=== Section Start ===

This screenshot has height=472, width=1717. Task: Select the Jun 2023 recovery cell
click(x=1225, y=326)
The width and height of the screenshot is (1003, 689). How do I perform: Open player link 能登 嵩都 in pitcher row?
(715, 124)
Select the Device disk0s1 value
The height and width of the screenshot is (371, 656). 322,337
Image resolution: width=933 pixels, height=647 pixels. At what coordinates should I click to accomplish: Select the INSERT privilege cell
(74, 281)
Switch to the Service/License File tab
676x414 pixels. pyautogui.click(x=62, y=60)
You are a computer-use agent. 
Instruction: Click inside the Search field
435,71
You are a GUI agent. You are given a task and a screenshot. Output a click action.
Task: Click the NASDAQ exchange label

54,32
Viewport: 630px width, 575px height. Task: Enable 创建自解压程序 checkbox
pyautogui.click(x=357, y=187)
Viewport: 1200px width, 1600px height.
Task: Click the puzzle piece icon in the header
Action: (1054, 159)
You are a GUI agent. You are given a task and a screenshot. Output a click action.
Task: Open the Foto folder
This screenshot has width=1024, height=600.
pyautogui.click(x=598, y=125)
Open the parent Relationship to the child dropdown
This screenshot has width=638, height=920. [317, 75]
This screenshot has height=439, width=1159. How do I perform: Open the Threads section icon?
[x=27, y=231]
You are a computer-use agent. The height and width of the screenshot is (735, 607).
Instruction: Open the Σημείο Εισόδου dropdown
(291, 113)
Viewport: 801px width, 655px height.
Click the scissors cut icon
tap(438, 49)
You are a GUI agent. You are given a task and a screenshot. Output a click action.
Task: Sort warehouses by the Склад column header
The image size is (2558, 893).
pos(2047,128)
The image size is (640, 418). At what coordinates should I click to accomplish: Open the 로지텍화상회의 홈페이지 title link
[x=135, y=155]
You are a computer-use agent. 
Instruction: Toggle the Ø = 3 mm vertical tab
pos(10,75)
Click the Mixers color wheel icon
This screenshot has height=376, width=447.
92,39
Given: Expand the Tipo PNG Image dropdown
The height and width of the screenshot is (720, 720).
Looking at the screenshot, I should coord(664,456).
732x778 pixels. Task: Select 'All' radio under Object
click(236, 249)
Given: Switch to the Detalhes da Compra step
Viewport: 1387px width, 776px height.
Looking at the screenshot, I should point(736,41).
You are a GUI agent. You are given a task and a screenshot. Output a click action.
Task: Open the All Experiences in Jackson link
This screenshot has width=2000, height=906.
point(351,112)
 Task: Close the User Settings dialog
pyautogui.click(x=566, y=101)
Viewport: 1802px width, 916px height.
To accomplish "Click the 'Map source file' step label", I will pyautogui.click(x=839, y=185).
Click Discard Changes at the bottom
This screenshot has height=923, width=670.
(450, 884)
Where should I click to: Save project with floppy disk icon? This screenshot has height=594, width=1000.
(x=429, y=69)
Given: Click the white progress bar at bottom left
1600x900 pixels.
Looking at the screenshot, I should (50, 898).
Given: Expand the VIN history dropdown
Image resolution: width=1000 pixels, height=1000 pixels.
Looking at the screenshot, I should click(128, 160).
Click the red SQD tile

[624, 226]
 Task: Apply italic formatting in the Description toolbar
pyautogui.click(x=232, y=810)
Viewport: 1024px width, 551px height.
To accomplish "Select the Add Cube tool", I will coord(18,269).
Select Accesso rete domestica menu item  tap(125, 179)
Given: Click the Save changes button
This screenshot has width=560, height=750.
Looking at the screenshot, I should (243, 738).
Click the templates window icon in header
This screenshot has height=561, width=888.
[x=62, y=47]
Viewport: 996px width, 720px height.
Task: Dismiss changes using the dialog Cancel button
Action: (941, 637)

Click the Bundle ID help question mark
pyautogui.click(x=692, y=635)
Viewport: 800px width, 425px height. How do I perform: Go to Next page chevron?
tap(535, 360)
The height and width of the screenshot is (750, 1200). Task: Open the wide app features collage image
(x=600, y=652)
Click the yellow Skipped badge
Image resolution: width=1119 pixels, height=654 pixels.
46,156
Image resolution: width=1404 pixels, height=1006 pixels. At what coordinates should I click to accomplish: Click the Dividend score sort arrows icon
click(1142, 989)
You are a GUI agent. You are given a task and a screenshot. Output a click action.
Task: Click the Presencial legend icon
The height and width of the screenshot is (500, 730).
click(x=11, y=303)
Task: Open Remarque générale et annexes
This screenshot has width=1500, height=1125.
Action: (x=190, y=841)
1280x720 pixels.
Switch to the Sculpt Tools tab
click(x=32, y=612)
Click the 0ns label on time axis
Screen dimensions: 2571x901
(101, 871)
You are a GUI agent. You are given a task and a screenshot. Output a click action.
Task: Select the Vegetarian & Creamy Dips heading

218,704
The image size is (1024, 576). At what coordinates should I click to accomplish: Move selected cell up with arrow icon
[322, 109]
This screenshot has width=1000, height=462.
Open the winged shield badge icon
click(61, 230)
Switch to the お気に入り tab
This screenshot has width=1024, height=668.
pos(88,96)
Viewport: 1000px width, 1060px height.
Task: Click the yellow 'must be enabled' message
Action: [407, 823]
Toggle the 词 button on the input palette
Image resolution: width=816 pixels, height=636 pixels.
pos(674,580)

=== Section End ===

Your goal:
Line by line, set the records above down again exactly.

Result:
This screenshot has height=472, width=1717. Task: Select the Jun 2023 recovery cell
click(x=1225, y=326)
The width and height of the screenshot is (1003, 689). How do I perform: Open player link 能登 嵩都 in pitcher row?
(715, 124)
Select the Device disk0s1 value
The height and width of the screenshot is (371, 656). 322,337
Image resolution: width=933 pixels, height=647 pixels. At what coordinates should I click to accomplish: Select the INSERT privilege cell
(74, 281)
Switch to the Service/License File tab
676x414 pixels. pyautogui.click(x=62, y=60)
You are a computer-use agent. 
Instruction: Click inside the Search field
435,71
You are a GUI agent. You are given a task and a screenshot. Output a click action.
Task: Click the NASDAQ exchange label

54,32
Viewport: 630px width, 575px height. Task: Enable 创建自解压程序 checkbox
pyautogui.click(x=357, y=187)
Viewport: 1200px width, 1600px height.
Task: Click the puzzle piece icon in the header
Action: (1054, 159)
You are a GUI agent. You are given a task and a screenshot. Output a click action.
Task: Open the Foto folder
This screenshot has width=1024, height=600.
pyautogui.click(x=598, y=125)
Open the parent Relationship to the child dropdown
This screenshot has width=638, height=920. [317, 75]
This screenshot has height=439, width=1159. How do I perform: Open the Threads section icon?
[x=27, y=231]
You are a computer-use agent. The height and width of the screenshot is (735, 607).
Instruction: Open the Σημείο Εισόδου dropdown
(291, 113)
Viewport: 801px width, 655px height.
Click the scissors cut icon
tap(438, 49)
You are a GUI agent. You are given a task and a screenshot. Output a click action.
Task: Sort warehouses by the Склад column header
The image size is (2558, 893).
pos(2047,128)
The image size is (640, 418). At what coordinates should I click to accomplish: Open the 로지텍화상회의 홈페이지 title link
[x=135, y=155]
You are a computer-use agent. 
Instruction: Toggle the Ø = 3 mm vertical tab
pos(10,75)
Click the Mixers color wheel icon
This screenshot has height=376, width=447.
92,39
Given: Expand the Tipo PNG Image dropdown
The height and width of the screenshot is (720, 720).
Looking at the screenshot, I should coord(664,456).
732x778 pixels. Task: Select 'All' radio under Object
click(236, 249)
Given: Switch to the Detalhes da Compra step
Viewport: 1387px width, 776px height.
Looking at the screenshot, I should point(736,41).
You are a GUI agent. You are given a task and a screenshot. Output a click action.
Task: Open the All Experiences in Jackson link
This screenshot has width=2000, height=906.
point(351,112)
 Task: Close the User Settings dialog
pyautogui.click(x=566, y=101)
Viewport: 1802px width, 916px height.
To accomplish "Click the 'Map source file' step label", I will pyautogui.click(x=839, y=185).
Click Discard Changes at the bottom
This screenshot has height=923, width=670.
(450, 884)
Where should I click to: Save project with floppy disk icon? This screenshot has height=594, width=1000.
(x=429, y=69)
Given: Click the white progress bar at bottom left
1600x900 pixels.
Looking at the screenshot, I should (50, 898).
Given: Expand the VIN history dropdown
Image resolution: width=1000 pixels, height=1000 pixels.
Looking at the screenshot, I should click(128, 160).
Click the red SQD tile

[624, 226]
 Task: Apply italic formatting in the Description toolbar
pyautogui.click(x=232, y=810)
Viewport: 1024px width, 551px height.
To accomplish "Select the Add Cube tool", I will coord(18,269).
Select Accesso rete domestica menu item  tap(125, 179)
Given: Click the Save changes button
This screenshot has width=560, height=750.
Looking at the screenshot, I should (243, 738).
Click the templates window icon in header
This screenshot has height=561, width=888.
[x=62, y=47]
Viewport: 996px width, 720px height.
Task: Dismiss changes using the dialog Cancel button
Action: (941, 637)

Click the Bundle ID help question mark
pyautogui.click(x=692, y=635)
Viewport: 800px width, 425px height. How do I perform: Go to Next page chevron?
tap(535, 360)
The height and width of the screenshot is (750, 1200). Task: Open the wide app features collage image
(x=600, y=652)
Click the yellow Skipped badge
Image resolution: width=1119 pixels, height=654 pixels.
46,156
Image resolution: width=1404 pixels, height=1006 pixels. At what coordinates should I click to accomplish: Click the Dividend score sort arrows icon
click(1142, 989)
You are a GUI agent. You are given a task and a screenshot. Output a click action.
Task: Click the Presencial legend icon
The height and width of the screenshot is (500, 730).
click(x=11, y=303)
Task: Open Remarque générale et annexes
This screenshot has width=1500, height=1125.
Action: (x=190, y=841)
1280x720 pixels.
Switch to the Sculpt Tools tab
click(x=32, y=612)
Click the 0ns label on time axis
Screen dimensions: 2571x901
(101, 871)
You are a GUI agent. You are given a task and a screenshot. Output a click action.
Task: Select the Vegetarian & Creamy Dips heading

218,704
The image size is (1024, 576). At what coordinates should I click to accomplish: Move selected cell up with arrow icon
[322, 109]
This screenshot has width=1000, height=462.
Open the winged shield badge icon
click(61, 230)
Switch to the お気に入り tab
This screenshot has width=1024, height=668.
pos(88,96)
Viewport: 1000px width, 1060px height.
Task: Click the yellow 'must be enabled' message
Action: [407, 823]
Toggle the 词 button on the input palette
Image resolution: width=816 pixels, height=636 pixels.
pos(674,580)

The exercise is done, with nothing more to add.